— start Extracted records —
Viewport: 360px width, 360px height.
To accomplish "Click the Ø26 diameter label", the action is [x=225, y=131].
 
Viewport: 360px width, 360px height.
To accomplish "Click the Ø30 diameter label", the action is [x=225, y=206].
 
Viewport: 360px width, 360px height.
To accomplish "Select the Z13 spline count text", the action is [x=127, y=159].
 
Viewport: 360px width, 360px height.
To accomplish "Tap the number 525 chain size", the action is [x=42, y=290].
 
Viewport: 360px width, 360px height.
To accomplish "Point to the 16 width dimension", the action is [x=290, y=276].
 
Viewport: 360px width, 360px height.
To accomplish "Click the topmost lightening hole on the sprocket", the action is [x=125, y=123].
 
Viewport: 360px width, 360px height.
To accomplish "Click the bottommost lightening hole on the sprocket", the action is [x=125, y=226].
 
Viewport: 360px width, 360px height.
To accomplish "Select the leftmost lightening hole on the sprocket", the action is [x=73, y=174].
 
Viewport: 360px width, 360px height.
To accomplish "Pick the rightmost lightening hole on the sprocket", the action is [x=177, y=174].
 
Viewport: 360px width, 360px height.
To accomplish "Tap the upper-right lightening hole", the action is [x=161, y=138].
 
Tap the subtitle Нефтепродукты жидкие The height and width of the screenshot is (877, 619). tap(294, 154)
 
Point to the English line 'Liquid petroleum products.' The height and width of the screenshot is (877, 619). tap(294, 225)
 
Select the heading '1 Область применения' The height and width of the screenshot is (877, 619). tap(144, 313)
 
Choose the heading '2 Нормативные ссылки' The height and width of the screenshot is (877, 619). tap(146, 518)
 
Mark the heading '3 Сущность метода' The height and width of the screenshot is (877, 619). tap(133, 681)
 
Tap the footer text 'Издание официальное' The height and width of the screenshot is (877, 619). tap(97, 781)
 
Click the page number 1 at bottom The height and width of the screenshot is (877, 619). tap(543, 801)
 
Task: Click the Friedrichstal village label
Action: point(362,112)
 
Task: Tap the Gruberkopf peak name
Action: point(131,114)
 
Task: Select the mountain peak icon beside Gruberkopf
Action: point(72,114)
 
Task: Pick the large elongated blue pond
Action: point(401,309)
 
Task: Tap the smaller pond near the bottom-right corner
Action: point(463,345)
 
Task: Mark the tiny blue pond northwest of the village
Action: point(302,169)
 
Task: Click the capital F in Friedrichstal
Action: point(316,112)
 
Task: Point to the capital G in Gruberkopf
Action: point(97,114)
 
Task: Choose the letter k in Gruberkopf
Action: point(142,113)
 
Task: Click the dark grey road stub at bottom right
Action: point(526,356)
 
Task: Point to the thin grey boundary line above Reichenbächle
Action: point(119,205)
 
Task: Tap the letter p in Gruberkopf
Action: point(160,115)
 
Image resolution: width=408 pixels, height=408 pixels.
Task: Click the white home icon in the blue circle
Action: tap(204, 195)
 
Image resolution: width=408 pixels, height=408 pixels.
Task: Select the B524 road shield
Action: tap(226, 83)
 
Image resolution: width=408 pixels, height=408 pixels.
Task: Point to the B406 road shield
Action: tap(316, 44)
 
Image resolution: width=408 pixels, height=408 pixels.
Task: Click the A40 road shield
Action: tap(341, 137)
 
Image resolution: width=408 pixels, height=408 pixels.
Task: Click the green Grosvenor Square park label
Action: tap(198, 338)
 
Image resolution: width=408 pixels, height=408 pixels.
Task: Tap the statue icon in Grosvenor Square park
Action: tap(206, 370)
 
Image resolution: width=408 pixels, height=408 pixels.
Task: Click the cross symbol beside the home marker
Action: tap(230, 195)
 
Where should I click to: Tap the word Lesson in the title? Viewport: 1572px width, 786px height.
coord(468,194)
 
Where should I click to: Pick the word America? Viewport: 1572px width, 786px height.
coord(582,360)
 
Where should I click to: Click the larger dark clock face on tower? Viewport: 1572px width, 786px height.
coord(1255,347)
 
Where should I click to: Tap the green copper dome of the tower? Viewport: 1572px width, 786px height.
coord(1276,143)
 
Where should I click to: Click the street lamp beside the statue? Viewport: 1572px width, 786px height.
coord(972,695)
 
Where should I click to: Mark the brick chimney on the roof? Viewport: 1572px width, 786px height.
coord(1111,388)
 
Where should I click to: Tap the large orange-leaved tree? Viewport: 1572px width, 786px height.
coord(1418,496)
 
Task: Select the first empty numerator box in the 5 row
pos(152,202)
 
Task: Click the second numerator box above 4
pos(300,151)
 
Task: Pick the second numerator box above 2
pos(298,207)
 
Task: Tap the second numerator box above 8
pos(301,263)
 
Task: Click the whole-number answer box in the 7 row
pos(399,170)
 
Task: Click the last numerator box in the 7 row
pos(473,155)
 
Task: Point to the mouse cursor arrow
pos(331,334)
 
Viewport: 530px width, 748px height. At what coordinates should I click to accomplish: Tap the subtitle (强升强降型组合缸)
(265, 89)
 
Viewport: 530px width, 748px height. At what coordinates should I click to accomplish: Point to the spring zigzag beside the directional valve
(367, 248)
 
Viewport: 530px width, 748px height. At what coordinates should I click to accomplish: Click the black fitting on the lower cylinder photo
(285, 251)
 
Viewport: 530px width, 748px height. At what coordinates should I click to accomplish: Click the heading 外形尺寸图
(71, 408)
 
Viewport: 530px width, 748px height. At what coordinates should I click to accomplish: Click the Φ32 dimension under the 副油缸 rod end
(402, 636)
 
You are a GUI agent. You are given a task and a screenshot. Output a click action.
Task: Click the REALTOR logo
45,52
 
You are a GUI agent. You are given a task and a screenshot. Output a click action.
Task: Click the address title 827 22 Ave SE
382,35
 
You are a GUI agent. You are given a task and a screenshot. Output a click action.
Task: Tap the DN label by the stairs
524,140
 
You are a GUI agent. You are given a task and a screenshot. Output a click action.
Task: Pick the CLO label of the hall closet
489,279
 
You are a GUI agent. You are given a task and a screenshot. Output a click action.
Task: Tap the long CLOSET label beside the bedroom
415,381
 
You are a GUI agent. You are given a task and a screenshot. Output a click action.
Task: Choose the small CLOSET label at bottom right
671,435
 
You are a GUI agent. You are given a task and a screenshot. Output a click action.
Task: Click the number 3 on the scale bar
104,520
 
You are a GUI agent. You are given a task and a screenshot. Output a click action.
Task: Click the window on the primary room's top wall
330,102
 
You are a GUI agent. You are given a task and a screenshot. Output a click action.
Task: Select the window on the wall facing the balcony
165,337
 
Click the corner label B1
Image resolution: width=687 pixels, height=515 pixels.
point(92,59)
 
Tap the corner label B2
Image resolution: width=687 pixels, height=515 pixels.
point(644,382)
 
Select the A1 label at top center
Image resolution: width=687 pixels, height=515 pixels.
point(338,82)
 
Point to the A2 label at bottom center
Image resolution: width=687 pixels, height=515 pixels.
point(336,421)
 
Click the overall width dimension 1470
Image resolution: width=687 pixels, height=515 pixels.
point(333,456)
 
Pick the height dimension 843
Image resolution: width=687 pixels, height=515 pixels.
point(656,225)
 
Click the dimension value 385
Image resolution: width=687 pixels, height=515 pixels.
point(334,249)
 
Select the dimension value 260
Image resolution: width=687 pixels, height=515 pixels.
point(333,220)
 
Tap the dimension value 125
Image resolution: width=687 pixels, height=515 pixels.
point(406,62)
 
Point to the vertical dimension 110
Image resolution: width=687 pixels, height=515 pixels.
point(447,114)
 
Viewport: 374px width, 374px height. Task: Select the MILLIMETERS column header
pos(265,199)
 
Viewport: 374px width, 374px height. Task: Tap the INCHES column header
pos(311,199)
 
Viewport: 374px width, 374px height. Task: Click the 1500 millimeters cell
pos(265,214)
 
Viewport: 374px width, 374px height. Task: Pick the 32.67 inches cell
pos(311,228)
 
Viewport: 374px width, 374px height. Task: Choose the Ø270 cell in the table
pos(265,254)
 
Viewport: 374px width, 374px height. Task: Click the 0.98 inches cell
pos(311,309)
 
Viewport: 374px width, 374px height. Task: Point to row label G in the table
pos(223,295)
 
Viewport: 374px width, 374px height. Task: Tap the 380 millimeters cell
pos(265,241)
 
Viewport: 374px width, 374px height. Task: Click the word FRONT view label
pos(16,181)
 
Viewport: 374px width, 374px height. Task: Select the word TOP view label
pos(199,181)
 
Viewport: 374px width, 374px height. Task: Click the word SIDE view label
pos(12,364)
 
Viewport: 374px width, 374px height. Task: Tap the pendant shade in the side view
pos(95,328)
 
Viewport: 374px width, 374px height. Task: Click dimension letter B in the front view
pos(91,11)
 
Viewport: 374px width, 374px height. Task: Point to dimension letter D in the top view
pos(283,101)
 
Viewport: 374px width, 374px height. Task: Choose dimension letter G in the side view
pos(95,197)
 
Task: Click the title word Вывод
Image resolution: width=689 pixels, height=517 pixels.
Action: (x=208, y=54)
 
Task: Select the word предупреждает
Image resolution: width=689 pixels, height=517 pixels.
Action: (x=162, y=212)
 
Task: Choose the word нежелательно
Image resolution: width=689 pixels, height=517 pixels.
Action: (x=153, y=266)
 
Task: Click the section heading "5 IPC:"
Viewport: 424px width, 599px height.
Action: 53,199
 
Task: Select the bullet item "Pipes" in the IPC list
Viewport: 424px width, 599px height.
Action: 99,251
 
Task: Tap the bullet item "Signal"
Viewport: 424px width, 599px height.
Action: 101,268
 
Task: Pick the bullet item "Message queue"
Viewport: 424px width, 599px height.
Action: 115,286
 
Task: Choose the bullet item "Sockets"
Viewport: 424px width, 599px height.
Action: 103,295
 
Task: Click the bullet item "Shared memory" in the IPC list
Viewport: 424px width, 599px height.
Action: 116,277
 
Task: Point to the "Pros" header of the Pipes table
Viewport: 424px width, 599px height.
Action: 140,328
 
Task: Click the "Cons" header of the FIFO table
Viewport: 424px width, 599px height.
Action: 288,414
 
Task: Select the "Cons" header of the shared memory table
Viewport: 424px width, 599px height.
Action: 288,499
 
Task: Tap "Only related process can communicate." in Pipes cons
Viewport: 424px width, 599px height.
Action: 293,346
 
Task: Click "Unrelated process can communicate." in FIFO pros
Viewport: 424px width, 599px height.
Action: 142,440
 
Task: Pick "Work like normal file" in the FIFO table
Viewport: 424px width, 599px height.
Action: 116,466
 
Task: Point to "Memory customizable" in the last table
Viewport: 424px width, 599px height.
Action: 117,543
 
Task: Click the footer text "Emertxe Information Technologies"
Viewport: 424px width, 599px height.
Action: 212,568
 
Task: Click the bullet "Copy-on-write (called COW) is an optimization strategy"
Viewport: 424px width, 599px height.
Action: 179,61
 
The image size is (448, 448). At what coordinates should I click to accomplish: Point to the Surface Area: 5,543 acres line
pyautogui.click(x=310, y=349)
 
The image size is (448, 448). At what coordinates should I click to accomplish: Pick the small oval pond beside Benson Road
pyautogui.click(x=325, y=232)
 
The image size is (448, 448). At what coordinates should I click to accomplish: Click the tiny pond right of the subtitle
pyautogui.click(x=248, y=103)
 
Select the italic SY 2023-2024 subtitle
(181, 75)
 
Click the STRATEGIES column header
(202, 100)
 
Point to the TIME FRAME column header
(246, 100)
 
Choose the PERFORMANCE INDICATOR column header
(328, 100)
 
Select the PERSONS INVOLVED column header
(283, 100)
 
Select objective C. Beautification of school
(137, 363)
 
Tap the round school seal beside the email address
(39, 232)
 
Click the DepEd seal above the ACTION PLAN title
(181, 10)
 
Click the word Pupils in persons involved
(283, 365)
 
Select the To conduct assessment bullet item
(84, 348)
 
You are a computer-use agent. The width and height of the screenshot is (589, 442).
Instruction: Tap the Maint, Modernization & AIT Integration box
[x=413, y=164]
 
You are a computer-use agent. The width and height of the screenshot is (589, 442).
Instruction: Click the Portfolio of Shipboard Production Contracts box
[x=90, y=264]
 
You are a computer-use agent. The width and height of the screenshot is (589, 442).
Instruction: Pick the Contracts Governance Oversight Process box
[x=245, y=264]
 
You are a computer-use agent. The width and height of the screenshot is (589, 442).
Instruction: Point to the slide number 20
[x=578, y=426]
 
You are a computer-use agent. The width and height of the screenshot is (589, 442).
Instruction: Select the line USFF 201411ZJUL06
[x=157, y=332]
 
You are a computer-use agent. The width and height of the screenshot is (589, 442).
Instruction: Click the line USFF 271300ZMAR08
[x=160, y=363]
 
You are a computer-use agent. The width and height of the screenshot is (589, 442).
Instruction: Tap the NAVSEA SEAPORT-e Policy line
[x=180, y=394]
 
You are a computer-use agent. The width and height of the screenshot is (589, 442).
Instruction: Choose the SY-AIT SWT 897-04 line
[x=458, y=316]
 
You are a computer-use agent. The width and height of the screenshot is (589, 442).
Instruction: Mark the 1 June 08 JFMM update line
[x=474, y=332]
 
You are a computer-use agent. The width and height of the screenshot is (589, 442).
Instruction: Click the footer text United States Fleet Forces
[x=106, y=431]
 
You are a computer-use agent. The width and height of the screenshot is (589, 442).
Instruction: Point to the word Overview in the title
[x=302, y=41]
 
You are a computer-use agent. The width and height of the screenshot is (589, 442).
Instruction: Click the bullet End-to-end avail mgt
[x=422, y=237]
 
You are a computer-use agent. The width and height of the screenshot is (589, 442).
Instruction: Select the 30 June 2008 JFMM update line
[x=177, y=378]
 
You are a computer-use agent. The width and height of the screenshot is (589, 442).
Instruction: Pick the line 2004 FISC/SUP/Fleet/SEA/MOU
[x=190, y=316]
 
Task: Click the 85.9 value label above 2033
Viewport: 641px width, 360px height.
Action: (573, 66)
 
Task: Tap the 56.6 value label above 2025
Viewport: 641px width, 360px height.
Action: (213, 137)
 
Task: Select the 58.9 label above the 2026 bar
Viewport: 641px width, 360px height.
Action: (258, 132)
— end Extracted records —
#### [Your instructions]
Put the listing lines above into a numbered list. Start with the line containing "Task: Click the bullet item", continue through the line containing "Action: 288,414", and skip any blank lines.

#### [The solution]
1. Task: Click the bullet item "Shared memory" in the IPC list
2. Viewport: 424px width, 599px height.
3. Action: 116,277
4. Task: Point to the "Pros" header of the Pipes table
5. Viewport: 424px width, 599px height.
6. Action: 140,328
7. Task: Click the "Cons" header of the FIFO table
8. Viewport: 424px width, 599px height.
9. Action: 288,414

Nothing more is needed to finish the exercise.